— Records supplied —
Start of Block

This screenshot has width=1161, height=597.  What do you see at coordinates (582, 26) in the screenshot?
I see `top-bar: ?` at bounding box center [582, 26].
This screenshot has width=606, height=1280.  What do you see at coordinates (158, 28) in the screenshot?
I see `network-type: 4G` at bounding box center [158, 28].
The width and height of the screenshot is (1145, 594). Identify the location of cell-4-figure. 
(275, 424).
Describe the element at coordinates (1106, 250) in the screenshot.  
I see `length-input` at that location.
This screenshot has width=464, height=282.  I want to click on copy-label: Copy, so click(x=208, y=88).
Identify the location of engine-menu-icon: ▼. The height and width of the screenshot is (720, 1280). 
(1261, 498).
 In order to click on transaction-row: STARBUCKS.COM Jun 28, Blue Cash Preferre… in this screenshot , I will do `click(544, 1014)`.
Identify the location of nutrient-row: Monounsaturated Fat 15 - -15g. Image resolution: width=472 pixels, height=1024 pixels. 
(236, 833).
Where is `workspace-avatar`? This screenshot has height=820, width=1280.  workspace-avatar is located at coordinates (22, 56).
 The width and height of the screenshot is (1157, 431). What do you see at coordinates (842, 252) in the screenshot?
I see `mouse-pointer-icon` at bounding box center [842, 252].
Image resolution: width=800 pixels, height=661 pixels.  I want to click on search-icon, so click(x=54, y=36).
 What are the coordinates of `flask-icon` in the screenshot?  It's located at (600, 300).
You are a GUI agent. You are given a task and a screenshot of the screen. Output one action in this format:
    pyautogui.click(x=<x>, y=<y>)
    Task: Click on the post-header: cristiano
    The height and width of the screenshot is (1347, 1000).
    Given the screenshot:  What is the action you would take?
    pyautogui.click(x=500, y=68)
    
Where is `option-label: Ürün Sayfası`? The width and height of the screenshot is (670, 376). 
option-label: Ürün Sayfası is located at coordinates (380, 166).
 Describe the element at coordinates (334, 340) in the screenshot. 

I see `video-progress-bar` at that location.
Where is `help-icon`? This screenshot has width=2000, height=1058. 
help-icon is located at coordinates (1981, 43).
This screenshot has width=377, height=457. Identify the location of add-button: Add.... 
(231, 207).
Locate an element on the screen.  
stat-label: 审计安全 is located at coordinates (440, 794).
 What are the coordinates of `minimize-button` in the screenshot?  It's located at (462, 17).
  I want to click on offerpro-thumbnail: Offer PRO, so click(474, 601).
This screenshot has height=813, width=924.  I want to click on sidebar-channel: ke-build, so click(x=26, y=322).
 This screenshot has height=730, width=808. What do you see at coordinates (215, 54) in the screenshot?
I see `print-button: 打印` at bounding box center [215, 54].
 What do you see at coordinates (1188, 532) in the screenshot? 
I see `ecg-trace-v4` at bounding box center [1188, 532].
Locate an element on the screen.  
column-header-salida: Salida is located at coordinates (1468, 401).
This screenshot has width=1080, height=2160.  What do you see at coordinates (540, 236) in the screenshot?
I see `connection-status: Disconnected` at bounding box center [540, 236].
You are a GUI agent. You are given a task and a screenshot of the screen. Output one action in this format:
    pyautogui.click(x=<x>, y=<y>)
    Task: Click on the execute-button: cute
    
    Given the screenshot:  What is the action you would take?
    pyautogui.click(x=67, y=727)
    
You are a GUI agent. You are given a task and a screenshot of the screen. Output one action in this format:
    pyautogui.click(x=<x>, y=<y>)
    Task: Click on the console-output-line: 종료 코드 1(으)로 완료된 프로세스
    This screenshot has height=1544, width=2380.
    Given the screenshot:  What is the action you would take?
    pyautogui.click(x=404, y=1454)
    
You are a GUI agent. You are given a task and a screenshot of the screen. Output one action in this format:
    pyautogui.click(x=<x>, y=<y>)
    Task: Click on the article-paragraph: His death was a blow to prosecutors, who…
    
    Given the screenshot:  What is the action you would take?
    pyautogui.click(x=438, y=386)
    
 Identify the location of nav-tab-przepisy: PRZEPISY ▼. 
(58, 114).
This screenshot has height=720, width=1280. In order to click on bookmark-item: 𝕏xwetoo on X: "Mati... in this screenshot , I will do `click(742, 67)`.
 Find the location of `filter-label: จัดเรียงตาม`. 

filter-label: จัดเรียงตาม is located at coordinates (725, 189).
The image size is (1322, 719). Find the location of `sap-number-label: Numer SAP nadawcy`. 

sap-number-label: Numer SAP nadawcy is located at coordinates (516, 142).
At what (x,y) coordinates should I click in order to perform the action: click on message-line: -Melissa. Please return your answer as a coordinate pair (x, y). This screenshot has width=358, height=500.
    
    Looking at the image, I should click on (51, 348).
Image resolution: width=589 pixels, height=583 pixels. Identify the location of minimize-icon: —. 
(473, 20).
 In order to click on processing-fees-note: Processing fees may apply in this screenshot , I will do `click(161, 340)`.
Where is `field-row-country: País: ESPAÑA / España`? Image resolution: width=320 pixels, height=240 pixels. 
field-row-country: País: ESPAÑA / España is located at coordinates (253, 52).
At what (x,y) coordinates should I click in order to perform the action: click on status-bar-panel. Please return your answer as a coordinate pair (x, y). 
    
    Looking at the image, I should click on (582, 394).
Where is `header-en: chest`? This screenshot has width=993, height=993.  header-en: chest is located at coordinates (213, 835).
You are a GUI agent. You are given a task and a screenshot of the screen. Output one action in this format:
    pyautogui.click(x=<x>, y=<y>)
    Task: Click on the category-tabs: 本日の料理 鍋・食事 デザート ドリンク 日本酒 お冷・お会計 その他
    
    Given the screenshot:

End of Block

— Work required —
Retype every line of the listing above exactly as it stands.

— Exercise result —
This screenshot has width=1161, height=597.  What do you see at coordinates (582, 26) in the screenshot?
I see `top-bar: ?` at bounding box center [582, 26].
This screenshot has width=606, height=1280.  What do you see at coordinates (158, 28) in the screenshot?
I see `network-type: 4G` at bounding box center [158, 28].
The width and height of the screenshot is (1145, 594). Identify the location of cell-4-figure. 
(275, 424).
Describe the element at coordinates (1106, 250) in the screenshot.  
I see `length-input` at that location.
This screenshot has width=464, height=282.  I want to click on copy-label: Copy, so click(x=208, y=88).
Identify the location of engine-menu-icon: ▼. The height and width of the screenshot is (720, 1280). 
(1261, 498).
 In order to click on transaction-row: STARBUCKS.COM Jun 28, Blue Cash Preferre… in this screenshot , I will do `click(544, 1014)`.
Identify the location of nutrient-row: Monounsaturated Fat 15 - -15g. Image resolution: width=472 pixels, height=1024 pixels. 
(236, 833).
Where is `workspace-avatar`? This screenshot has height=820, width=1280.  workspace-avatar is located at coordinates (22, 56).
 The width and height of the screenshot is (1157, 431). What do you see at coordinates (842, 252) in the screenshot?
I see `mouse-pointer-icon` at bounding box center [842, 252].
Image resolution: width=800 pixels, height=661 pixels.  I want to click on search-icon, so click(x=54, y=36).
 What are the coordinates of `flask-icon` in the screenshot?  It's located at (600, 300).
You are a GUI agent. You are given a task and a screenshot of the screen. Output one action in this format:
    pyautogui.click(x=<x>, y=<y>)
    Task: Click on the post-header: cristiano
    The height and width of the screenshot is (1347, 1000).
    Given the screenshot:  What is the action you would take?
    pyautogui.click(x=500, y=68)
    
Where is `option-label: Ürün Sayfası`? The width and height of the screenshot is (670, 376). 
option-label: Ürün Sayfası is located at coordinates (380, 166).
 Describe the element at coordinates (334, 340) in the screenshot. 

I see `video-progress-bar` at that location.
Where is `help-icon`? This screenshot has width=2000, height=1058. 
help-icon is located at coordinates (1981, 43).
This screenshot has width=377, height=457. Identify the location of add-button: Add.... 
(231, 207).
Locate an element on the screen.  
stat-label: 审计安全 is located at coordinates (440, 794).
 What are the coordinates of `minimize-button` in the screenshot?  It's located at (462, 17).
  I want to click on offerpro-thumbnail: Offer PRO, so click(474, 601).
This screenshot has height=813, width=924.  I want to click on sidebar-channel: ke-build, so click(x=26, y=322).
 This screenshot has height=730, width=808. What do you see at coordinates (215, 54) in the screenshot?
I see `print-button: 打印` at bounding box center [215, 54].
 What do you see at coordinates (1188, 532) in the screenshot? 
I see `ecg-trace-v4` at bounding box center [1188, 532].
Locate an element on the screen.  
column-header-salida: Salida is located at coordinates (1468, 401).
This screenshot has width=1080, height=2160.  What do you see at coordinates (540, 236) in the screenshot?
I see `connection-status: Disconnected` at bounding box center [540, 236].
You are a GUI agent. You are given a task and a screenshot of the screen. Output one action in this format:
    pyautogui.click(x=<x>, y=<y>)
    Task: Click on the execute-button: cute
    
    Given the screenshot:  What is the action you would take?
    pyautogui.click(x=67, y=727)
    
You are a GUI agent. You are given a task and a screenshot of the screen. Output one action in this format:
    pyautogui.click(x=<x>, y=<y>)
    Task: Click on the console-output-line: 종료 코드 1(으)로 완료된 프로세스
    This screenshot has height=1544, width=2380.
    Given the screenshot:  What is the action you would take?
    pyautogui.click(x=404, y=1454)
    
You are a GUI agent. You are given a task and a screenshot of the screen. Output one action in this format:
    pyautogui.click(x=<x>, y=<y>)
    Task: Click on the article-paragraph: His death was a blow to prosecutors, who…
    
    Given the screenshot:  What is the action you would take?
    pyautogui.click(x=438, y=386)
    
 Identify the location of nav-tab-przepisy: PRZEPISY ▼. 
(58, 114).
This screenshot has height=720, width=1280. In order to click on bookmark-item: 𝕏xwetoo on X: "Mati... in this screenshot , I will do `click(742, 67)`.
 Find the location of `filter-label: จัดเรียงตาม`. 

filter-label: จัดเรียงตาม is located at coordinates (725, 189).
The image size is (1322, 719). Find the location of `sap-number-label: Numer SAP nadawcy`. 

sap-number-label: Numer SAP nadawcy is located at coordinates (516, 142).
At what (x,y) coordinates should I click in order to perform the action: click on message-line: -Melissa. Please return your answer as a coordinate pair (x, y). This screenshot has width=358, height=500.
    
    Looking at the image, I should click on (51, 348).
Image resolution: width=589 pixels, height=583 pixels. Identify the location of minimize-icon: —. 
(473, 20).
 In order to click on processing-fees-note: Processing fees may apply in this screenshot , I will do `click(161, 340)`.
Where is `field-row-country: País: ESPAÑA / España`? Image resolution: width=320 pixels, height=240 pixels. 
field-row-country: País: ESPAÑA / España is located at coordinates (253, 52).
At what (x,y) coordinates should I click in order to perform the action: click on status-bar-panel. Please return your answer as a coordinate pair (x, y). 
    
    Looking at the image, I should click on (582, 394).
Where is `header-en: chest`? This screenshot has width=993, height=993.  header-en: chest is located at coordinates (213, 835).
You are a GUI agent. You are given a task and a screenshot of the screen. Output one action in this format:
    pyautogui.click(x=<x>, y=<y>)
    Task: Click on the category-tabs: 本日の料理 鍋・食事 デザート ドリンク 日本酒 お冷・お会計 その他
    
    Given the screenshot:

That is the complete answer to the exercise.